WORK TO COMPLETE: Restate the records that follow. Every word must match.

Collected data
***
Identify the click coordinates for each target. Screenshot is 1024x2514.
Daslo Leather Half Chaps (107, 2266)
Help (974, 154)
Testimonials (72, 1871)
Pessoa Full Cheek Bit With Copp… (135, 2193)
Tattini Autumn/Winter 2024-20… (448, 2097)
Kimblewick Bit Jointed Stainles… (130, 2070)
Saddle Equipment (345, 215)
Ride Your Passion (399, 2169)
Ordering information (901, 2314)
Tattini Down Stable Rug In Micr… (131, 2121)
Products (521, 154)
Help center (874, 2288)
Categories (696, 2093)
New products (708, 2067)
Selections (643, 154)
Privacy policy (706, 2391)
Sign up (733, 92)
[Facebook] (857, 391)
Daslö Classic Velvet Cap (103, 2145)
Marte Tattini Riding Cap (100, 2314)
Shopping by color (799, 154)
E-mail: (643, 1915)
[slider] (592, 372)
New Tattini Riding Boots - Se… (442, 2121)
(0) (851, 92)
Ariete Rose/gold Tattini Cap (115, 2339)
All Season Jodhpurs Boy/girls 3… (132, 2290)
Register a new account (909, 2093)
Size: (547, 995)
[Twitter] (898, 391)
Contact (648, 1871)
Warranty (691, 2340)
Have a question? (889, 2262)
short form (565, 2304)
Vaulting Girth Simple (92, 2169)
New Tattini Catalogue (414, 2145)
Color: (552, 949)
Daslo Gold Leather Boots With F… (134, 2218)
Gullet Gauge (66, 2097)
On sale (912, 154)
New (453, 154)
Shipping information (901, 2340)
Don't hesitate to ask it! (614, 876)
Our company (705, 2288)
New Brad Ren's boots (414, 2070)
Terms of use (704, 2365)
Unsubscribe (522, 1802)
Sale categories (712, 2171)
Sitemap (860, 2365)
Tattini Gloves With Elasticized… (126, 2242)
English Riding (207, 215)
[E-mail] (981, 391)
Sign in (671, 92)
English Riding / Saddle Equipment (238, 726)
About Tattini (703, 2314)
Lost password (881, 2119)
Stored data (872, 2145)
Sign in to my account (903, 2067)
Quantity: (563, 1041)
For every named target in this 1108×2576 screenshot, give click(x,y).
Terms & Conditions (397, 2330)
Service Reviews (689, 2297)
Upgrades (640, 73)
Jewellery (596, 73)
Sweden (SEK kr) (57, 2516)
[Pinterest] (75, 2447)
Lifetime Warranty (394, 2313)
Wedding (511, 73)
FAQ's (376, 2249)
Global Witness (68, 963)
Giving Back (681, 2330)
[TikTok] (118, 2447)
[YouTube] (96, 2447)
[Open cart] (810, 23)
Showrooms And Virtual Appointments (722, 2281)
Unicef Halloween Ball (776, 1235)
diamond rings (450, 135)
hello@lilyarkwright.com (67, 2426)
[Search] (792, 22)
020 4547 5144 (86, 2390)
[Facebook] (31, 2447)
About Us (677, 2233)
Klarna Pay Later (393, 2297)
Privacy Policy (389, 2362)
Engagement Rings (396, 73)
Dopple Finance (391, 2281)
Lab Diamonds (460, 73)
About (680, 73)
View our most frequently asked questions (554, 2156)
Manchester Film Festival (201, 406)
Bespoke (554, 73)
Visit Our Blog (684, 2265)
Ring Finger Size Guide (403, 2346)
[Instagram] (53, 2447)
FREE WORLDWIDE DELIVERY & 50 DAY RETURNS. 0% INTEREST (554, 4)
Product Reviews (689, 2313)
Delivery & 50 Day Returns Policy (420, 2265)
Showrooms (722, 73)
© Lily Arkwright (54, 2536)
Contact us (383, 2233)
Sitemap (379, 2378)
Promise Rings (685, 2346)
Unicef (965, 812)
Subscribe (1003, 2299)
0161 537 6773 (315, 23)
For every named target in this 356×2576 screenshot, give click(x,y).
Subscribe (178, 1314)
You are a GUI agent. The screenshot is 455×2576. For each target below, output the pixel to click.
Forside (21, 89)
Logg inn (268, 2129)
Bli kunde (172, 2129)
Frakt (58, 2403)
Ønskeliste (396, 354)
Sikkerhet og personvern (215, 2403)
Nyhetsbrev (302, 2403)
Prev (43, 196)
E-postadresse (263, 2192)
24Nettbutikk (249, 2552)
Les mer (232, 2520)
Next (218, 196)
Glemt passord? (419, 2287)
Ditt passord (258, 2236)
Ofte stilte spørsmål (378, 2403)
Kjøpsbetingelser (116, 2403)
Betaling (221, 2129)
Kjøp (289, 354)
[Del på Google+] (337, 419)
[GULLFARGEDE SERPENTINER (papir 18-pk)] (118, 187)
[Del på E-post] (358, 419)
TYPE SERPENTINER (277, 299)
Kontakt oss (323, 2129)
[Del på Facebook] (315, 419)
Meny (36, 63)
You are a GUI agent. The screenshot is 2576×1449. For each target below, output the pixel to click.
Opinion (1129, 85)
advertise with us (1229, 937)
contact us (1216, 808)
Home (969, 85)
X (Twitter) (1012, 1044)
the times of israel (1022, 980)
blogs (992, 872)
***
RESPONSE FOR THIS EXERCISE:
Identify the click coordinates for each target. Screenshot is 1024x2514.
Daslo Leather Half Chaps (107, 2266)
Help (974, 154)
Testimonials (72, 1871)
Pessoa Full Cheek Bit With Copp… (135, 2193)
Tattini Autumn/Winter 2024-20… (448, 2097)
Kimblewick Bit Jointed Stainles… (130, 2070)
Saddle Equipment (345, 215)
Ride Your Passion (399, 2169)
Ordering information (901, 2314)
Tattini Down Stable Rug In Micr… (131, 2121)
Products (521, 154)
Help center (874, 2288)
Categories (696, 2093)
New products (708, 2067)
Selections (643, 154)
Privacy policy (706, 2391)
Sign up (733, 92)
[Facebook] (857, 391)
Daslö Classic Velvet Cap (103, 2145)
Marte Tattini Riding Cap (100, 2314)
Shopping by color (799, 154)
E-mail: (643, 1915)
[slider] (592, 372)
New Tattini Riding Boots - Se… (442, 2121)
(0) (851, 92)
Ariete Rose/gold Tattini Cap (115, 2339)
All Season Jodhpurs Boy/girls 3… (132, 2290)
Register a new account (909, 2093)
Size: (547, 995)
[Twitter] (898, 391)
Contact (648, 1871)
Warranty (691, 2340)
Have a question? (889, 2262)
short form (565, 2304)
Vaulting Girth Simple (92, 2169)
New Tattini Catalogue (414, 2145)
Color: (552, 949)
Daslo Gold Leather Boots With F… (134, 2218)
Gullet Gauge (66, 2097)
On sale (912, 154)
New (453, 154)
Shipping information (901, 2340)
Don't hesitate to ask it! (614, 876)
Our company (705, 2288)
New Brad Ren's boots (414, 2070)
Terms of use (704, 2365)
Unsubscribe (522, 1802)
Sale categories (712, 2171)
Sitemap (860, 2365)
Tattini Gloves With Elasticized… (126, 2242)
English Riding (207, 215)
[E-mail] (981, 391)
Sign in (671, 92)
English Riding / Saddle Equipment (238, 726)
About Tattini (703, 2314)
Lost password (881, 2119)
Stored data (872, 2145)
Sign in to my account (903, 2067)
Quantity: (563, 1041)
For every named target in this 1108×2576 screenshot, give click(x,y).
Terms & Conditions (397, 2330)
Service Reviews (689, 2297)
Upgrades (640, 73)
Jewellery (596, 73)
Sweden (SEK kr) (57, 2516)
[Pinterest] (75, 2447)
Lifetime Warranty (394, 2313)
Wedding (511, 73)
FAQ's (376, 2249)
Global Witness (68, 963)
Giving Back (681, 2330)
[TikTok] (118, 2447)
[YouTube] (96, 2447)
[Open cart] (810, 23)
Showrooms And Virtual Appointments (722, 2281)
Unicef Halloween Ball (776, 1235)
diamond rings (450, 135)
hello@lilyarkwright.com (67, 2426)
[Search] (792, 22)
020 4547 5144 (86, 2390)
[Facebook] (31, 2447)
About Us (677, 2233)
Klarna Pay Later (393, 2297)
Privacy Policy (389, 2362)
Engagement Rings (396, 73)
Dopple Finance (391, 2281)
Lab Diamonds (460, 73)
About (680, 73)
View our most frequently asked questions (554, 2156)
Manchester Film Festival (201, 406)
Bespoke (554, 73)
Visit Our Blog (684, 2265)
Ring Finger Size Guide (403, 2346)
[Instagram] (53, 2447)
FREE WORLDWIDE DELIVERY & 50 DAY RETURNS. 0% INTEREST (554, 4)
Product Reviews (689, 2313)
Delivery & 50 Day Returns Policy (420, 2265)
Showrooms (722, 73)
© Lily Arkwright (54, 2536)
Contact us (383, 2233)
Sitemap (379, 2378)
Promise Rings (685, 2346)
Unicef (965, 812)
Subscribe (1003, 2299)
0161 537 6773 (315, 23)
For every named target in this 356×2576 screenshot, give click(x,y).
Subscribe (178, 1314)
You are a GUI agent. The screenshot is 455×2576. For each target below, output the pixel to click.
Forside (21, 89)
Logg inn (268, 2129)
Bli kunde (172, 2129)
Frakt (58, 2403)
Ønskeliste (396, 354)
Sikkerhet og personvern (215, 2403)
Nyhetsbrev (302, 2403)
Prev (43, 196)
E-postadresse (263, 2192)
24Nettbutikk (249, 2552)
Les mer (232, 2520)
Next (218, 196)
Glemt passord? (419, 2287)
Ditt passord (258, 2236)
Ofte stilte spørsmål (378, 2403)
Kjøpsbetingelser (116, 2403)
Betaling (221, 2129)
Kjøp (289, 354)
[Del på Google+] (337, 419)
[GULLFARGEDE SERPENTINER (papir 18-pk)] (118, 187)
[Del på E-post] (358, 419)
TYPE SERPENTINER (277, 299)
Kontakt oss (323, 2129)
[Del på Facebook] (315, 419)
Meny (36, 63)
You are a GUI agent. The screenshot is 2576×1449. For each target below, output the pixel to click.
Opinion (1129, 85)
advertise with us (1229, 937)
contact us (1216, 808)
Home (969, 85)
X (Twitter) (1012, 1044)
the times of israel (1022, 980)
blogs (992, 872)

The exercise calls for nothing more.